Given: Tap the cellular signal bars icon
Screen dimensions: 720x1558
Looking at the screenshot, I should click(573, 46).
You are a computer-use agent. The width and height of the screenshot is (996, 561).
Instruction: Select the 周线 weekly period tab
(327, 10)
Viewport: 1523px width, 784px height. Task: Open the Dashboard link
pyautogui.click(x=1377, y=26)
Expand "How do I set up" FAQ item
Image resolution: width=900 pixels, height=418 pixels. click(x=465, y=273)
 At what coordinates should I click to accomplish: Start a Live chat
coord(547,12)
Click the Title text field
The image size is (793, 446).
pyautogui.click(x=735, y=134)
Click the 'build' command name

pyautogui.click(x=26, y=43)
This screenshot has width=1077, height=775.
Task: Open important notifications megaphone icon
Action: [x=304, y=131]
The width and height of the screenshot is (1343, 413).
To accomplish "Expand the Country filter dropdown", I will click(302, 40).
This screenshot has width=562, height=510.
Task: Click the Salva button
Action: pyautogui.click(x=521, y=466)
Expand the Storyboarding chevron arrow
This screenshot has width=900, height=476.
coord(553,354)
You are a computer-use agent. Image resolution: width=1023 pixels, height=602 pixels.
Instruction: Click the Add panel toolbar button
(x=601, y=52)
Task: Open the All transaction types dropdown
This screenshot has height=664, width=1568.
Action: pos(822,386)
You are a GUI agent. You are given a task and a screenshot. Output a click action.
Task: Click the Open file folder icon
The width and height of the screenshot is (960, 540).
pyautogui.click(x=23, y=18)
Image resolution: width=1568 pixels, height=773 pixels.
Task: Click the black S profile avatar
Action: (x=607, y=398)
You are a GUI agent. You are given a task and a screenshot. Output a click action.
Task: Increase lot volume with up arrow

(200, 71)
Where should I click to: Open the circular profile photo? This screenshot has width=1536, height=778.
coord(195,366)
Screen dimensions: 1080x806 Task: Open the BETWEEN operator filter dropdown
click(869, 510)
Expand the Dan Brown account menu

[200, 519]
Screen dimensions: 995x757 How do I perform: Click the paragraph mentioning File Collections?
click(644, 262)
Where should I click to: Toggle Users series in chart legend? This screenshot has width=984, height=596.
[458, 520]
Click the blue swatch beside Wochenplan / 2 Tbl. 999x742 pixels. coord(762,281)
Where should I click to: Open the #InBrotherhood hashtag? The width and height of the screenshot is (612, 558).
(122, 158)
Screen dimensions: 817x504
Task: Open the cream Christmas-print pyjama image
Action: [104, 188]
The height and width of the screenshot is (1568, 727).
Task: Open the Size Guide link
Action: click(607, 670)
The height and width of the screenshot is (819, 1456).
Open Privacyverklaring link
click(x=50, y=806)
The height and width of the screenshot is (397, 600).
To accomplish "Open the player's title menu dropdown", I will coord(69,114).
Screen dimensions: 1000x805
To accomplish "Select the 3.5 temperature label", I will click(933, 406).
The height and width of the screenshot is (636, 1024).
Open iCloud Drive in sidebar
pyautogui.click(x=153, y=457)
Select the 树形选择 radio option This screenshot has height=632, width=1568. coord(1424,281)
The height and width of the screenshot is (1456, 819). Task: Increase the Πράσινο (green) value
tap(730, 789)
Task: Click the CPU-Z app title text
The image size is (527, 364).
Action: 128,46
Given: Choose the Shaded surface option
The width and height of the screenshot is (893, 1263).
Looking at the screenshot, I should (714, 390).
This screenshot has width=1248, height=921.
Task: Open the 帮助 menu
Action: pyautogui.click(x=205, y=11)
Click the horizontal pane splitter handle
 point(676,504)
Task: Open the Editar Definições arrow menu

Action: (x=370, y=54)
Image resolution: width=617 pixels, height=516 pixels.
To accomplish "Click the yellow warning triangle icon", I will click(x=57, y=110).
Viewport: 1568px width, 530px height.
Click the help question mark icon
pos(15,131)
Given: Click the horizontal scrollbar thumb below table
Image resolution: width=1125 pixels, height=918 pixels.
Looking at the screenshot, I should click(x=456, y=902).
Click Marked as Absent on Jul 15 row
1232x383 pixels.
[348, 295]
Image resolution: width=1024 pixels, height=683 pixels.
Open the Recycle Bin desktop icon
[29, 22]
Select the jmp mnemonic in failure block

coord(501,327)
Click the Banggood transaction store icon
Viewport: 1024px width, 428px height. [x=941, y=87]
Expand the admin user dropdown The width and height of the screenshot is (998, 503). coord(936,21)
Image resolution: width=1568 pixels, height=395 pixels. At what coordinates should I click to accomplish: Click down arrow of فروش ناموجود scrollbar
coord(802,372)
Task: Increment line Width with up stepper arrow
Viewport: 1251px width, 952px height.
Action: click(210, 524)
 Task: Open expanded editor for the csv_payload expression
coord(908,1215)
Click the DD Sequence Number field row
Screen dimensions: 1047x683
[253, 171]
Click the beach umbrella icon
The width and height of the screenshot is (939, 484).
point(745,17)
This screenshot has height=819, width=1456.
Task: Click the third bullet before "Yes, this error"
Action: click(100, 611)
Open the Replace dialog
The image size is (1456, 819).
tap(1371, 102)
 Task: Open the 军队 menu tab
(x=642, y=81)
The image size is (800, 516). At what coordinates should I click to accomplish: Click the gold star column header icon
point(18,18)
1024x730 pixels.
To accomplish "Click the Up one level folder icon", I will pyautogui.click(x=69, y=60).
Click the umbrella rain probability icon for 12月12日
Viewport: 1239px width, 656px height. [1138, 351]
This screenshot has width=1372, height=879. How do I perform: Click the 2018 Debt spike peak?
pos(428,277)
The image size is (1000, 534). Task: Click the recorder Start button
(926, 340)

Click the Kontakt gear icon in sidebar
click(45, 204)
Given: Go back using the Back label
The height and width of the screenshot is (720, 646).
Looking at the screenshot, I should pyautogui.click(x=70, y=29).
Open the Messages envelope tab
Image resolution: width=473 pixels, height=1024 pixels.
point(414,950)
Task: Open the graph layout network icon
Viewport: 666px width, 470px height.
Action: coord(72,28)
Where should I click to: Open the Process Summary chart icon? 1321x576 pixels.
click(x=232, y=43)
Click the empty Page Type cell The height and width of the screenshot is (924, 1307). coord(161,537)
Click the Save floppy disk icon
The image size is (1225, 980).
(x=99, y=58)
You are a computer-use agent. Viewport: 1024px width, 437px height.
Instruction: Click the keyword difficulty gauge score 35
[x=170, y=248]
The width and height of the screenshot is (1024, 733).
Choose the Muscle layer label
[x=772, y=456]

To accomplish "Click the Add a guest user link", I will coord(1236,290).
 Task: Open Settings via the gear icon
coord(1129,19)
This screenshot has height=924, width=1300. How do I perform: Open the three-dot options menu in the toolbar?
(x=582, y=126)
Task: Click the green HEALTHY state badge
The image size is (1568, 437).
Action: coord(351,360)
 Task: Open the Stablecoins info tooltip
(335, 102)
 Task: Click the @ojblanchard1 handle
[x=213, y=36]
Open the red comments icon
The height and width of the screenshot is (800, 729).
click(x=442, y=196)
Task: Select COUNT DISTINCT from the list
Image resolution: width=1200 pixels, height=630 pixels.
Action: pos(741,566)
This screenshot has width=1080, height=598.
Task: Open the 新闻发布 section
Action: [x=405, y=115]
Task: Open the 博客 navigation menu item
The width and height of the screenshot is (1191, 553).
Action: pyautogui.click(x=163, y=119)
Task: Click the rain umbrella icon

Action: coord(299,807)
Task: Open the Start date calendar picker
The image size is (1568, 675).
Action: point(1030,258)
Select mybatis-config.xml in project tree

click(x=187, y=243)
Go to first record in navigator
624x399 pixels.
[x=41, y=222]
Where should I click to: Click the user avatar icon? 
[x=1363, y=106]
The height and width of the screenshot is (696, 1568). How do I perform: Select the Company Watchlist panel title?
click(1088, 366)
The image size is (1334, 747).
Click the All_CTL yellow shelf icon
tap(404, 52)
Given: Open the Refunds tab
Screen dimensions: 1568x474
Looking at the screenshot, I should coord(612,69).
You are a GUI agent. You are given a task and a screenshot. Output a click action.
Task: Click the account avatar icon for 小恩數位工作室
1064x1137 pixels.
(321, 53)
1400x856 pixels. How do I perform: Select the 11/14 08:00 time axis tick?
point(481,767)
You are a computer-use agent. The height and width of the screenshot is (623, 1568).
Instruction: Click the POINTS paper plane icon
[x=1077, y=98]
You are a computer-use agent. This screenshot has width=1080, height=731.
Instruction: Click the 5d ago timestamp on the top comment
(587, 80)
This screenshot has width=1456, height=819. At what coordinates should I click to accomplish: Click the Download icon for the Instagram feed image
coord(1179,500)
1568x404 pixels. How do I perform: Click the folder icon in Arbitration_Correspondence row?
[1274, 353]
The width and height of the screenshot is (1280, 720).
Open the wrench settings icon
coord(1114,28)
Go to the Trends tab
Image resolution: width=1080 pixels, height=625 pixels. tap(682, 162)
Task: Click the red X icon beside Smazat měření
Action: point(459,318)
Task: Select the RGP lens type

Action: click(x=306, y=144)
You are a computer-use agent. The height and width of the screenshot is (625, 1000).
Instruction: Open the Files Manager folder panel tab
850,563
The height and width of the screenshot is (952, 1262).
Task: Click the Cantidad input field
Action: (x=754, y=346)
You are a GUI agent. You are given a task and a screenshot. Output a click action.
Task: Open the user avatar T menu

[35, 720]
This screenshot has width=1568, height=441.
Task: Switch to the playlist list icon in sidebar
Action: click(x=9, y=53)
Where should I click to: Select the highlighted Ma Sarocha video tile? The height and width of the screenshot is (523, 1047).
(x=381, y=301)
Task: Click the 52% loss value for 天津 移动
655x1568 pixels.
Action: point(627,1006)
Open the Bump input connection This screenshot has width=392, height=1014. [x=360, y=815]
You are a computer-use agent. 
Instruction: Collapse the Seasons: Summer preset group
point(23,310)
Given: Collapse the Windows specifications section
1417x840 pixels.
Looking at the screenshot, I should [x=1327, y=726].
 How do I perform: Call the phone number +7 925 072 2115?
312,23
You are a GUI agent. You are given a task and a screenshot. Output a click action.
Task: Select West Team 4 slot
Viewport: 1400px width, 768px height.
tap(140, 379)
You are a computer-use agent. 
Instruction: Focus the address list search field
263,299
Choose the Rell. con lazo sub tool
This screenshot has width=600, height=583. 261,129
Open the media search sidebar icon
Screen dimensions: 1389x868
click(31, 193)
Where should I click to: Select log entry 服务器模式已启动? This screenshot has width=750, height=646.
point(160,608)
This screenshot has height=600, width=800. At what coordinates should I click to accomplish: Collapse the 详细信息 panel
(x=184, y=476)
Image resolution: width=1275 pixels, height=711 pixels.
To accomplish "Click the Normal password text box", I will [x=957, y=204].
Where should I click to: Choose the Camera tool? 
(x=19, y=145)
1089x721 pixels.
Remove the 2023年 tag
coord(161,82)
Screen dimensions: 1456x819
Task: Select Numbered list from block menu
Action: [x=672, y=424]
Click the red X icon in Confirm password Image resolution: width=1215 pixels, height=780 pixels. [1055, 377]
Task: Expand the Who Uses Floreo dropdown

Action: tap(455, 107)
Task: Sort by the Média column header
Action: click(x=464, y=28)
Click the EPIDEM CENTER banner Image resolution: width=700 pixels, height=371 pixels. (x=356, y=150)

—————

→ WHAT TO PRODUCE:
Identify each line in the records above that contains the string "Choose", and copy every such line in full. Treat the match as case-sensitive.

→ RESPONSE TO THE EXERCISE:
Given: Choose the Shaded surface option
Choose the Muscle layer label
Choose the Rell. con lazo sub tool
Where should I click to: Choose the Camera tool? 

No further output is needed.